Kalau sektor tambang tetap lesu, apakah masih ada sektor-sektor usaha lain yang cukup menjanjikan untuk investasi alat berat? Perekonomian Indonesia akan menghadapi tantangan yang makin berat pada tahun 2020. Prediksi para analis mengisyaratkann perekonomian Indonesia tahun depan menghadapi tantangan- tantangan yang lebih berat dibandingkan tahun ini.
Meski pemerintahan Presiden Joko Widodo kembali melanjutkan program pembangunan infrastruktur skala besar, namun hal itu tidak cukup menggerakkan pertumbuhan ekonomi. Sebab, banyak industri yang menjadi penggerak utama perekonomian kita mengalami perlambatan.

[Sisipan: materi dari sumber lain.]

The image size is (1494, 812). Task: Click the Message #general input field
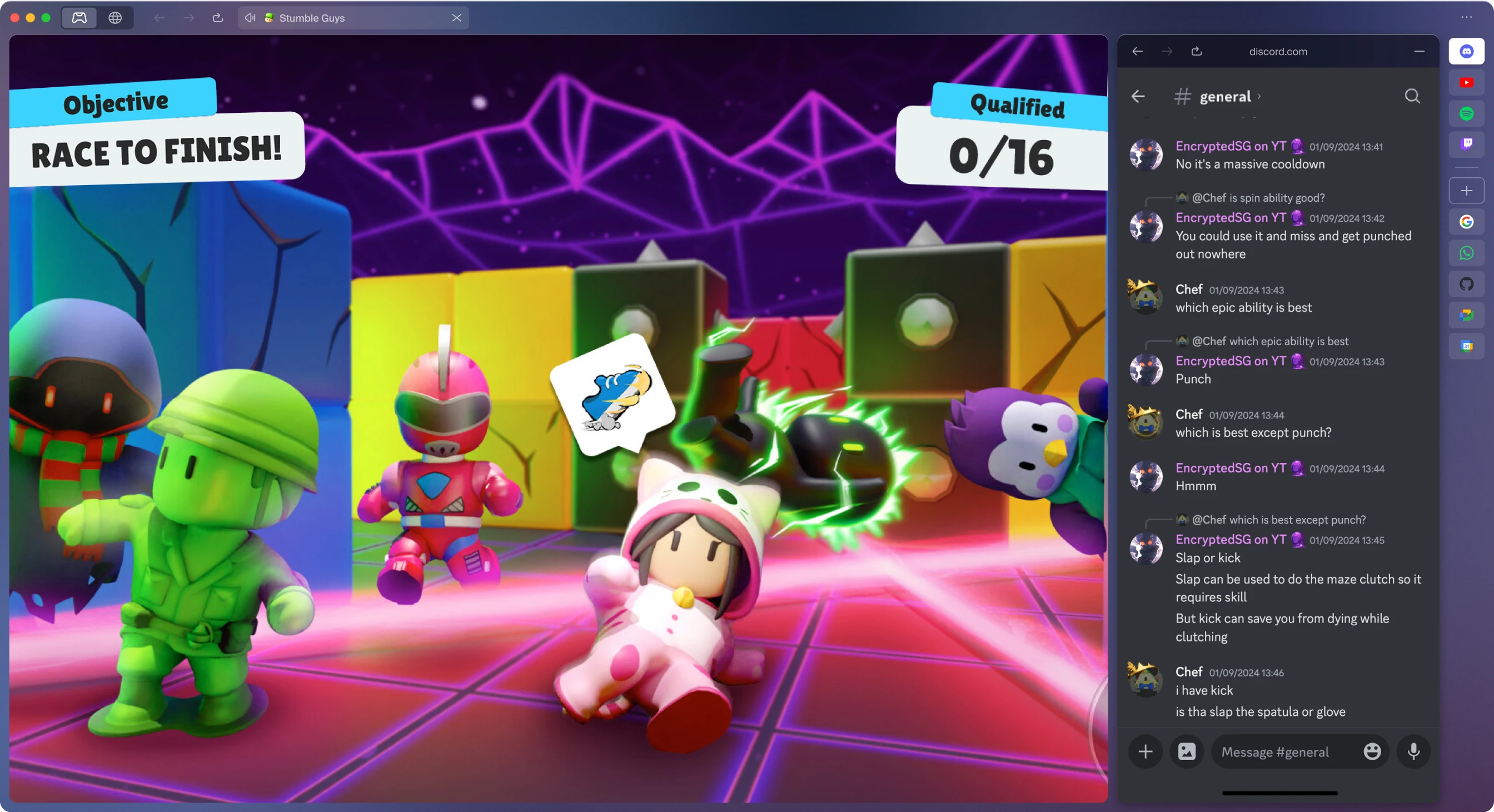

Ada banyak persoalan yang menekan laju pertumbuhan ekonomi Indonesia. Hingga tahun depan harga batubara diperkirakan masih akan terus bergejolak, menyebabkan permintaan alat-alat berat makin berkurang. Di sektor perkebunan, harga CPO (minyak sawit mentah) masih labil. Batubara dan CPO merupakan komoditas andalan Indonesia untuk ekspor. Dari faktor eksternal, perang dagang AS-China yang masih berlanjut hingga tahun depan pasti berdampak terhadap perekonomian Indonesia.
Pertumbuhan ekonomi kedua negara itu makin rendah yang, pada gilirannya, berpengaruh terhadap perekonomian Indonesia. Di industri alat berat, permintaan mesin-mesin tambang diperkirakan akan semakin berkurang mengikuti gejolak harga batubara. Bahkan, kondisinya akan lebih buruk dari tahun ini, sebagaimana diungkapkan Ketua HINABI, Jamaludin. Dia memprediksikan, industri alat berat secara keseluruhan akan mengalami kontraksi 5% hingga 10%. Selama harga batubara masih rendah, industri alat berat sulit bangkit dari keterpurukannya.
Lantas, bagaimana pemain-pemain barang-barang modal itu menghadapi tantangan pasar pada tahun 2020? Presiden Joko Widodo berharap agar pembangungan infrastruktur yang masif dapat memacu industrialisasi di Indonesia. Menurutnya, pembangunan infrastrutkur harus menciptakan lapangan kerja dan menyerap produk-produk dalam negeri. Dia mengingatkan, jangan sampai pembangunan infrastruktur terlalu banyak menggunakan barang-barang impor, tetapi lebih banyak menggunakan material dan peralatan yang diproduksi di dalam negeri.
Presiden juga menyoroti soal manajemen rantai pasok konstruksi yang berkualitas, seperti kesiapan SDM bidang konstruksi yang handal. Dia mendorong peningkatan kompetensi para tenaga ahli jasa konstruksi dengan melakukan sertifikasi sesuai dengan standar-standar internasional yang ada sehingga mampu mendongrak produktifitas dan kualitas pembangunan infrastruktur nasional.